Short problem: Can you rewrite the entries from the line with "Click the caret arrow beside Your Own SMTP" through the end of the entries, swapping "caret" for "dropdown" and changing nothing else? Leave the pictures out of your answer.

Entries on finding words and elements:
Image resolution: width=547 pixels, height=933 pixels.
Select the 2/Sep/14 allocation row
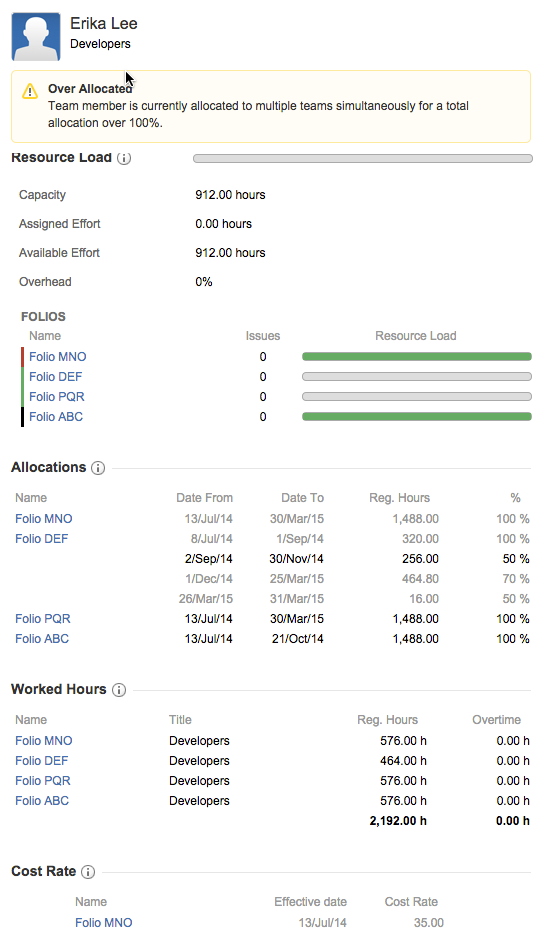[272, 559]

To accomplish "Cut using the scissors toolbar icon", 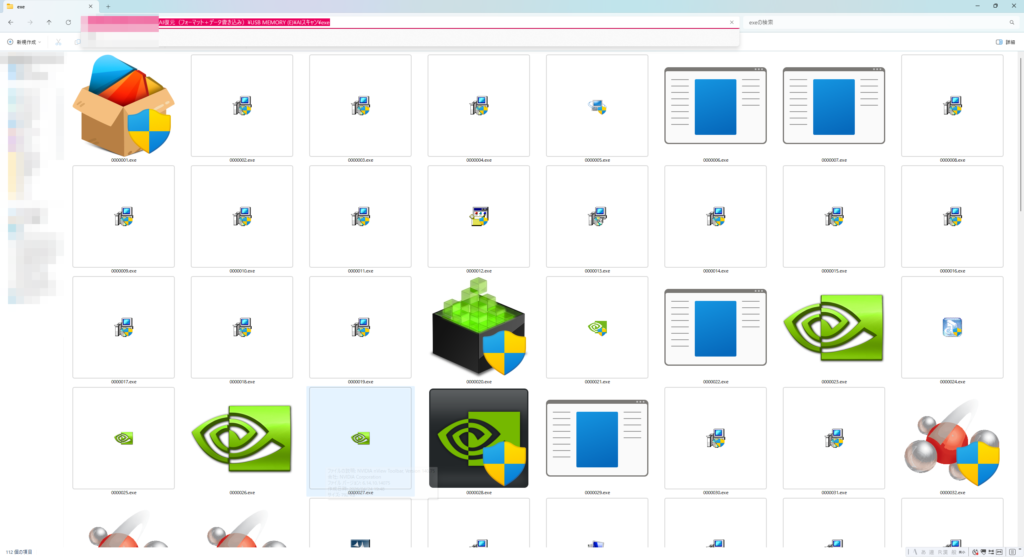I will click(58, 42).

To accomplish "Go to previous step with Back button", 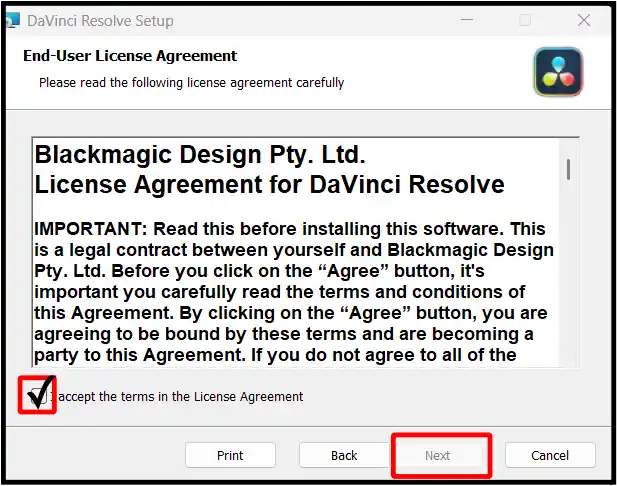I will [x=344, y=455].
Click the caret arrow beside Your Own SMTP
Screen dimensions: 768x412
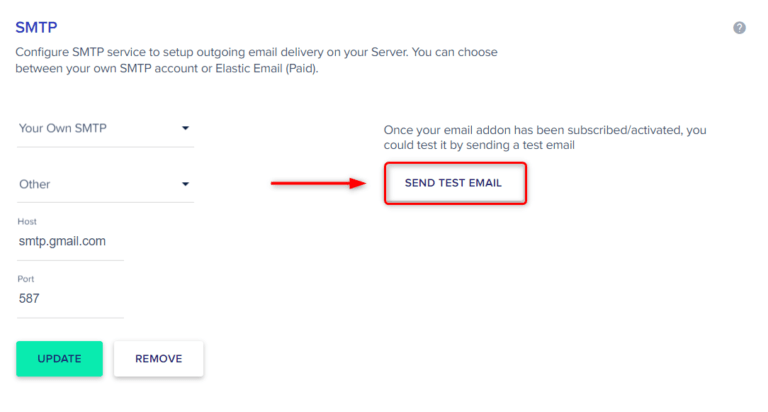[185, 128]
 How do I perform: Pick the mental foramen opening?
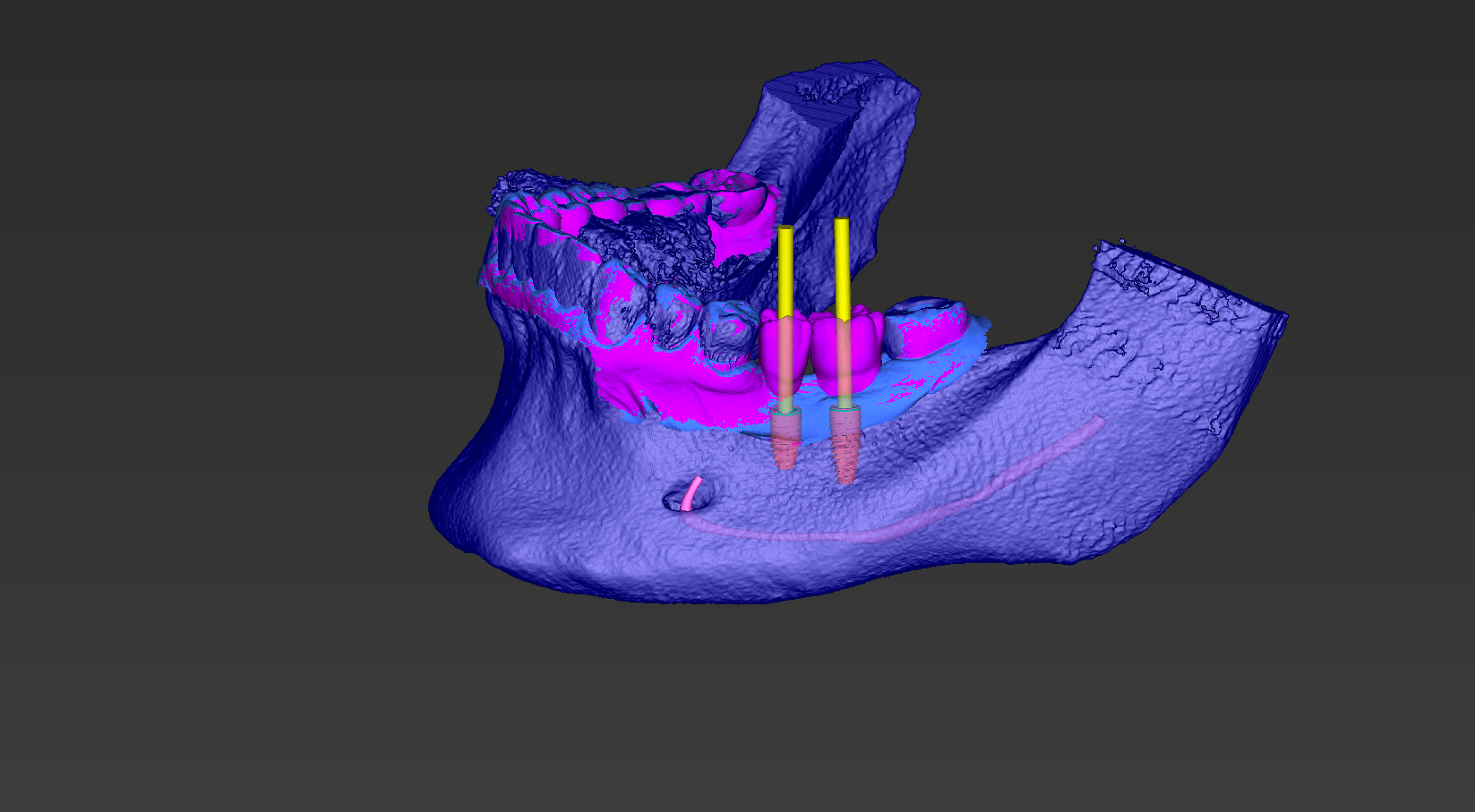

Exercise result:
Click the dropdown arrow beside Your Own SMTP
Screen dimensions: 768x412
[185, 128]
 How do I perform: Pick the mental foramen opening?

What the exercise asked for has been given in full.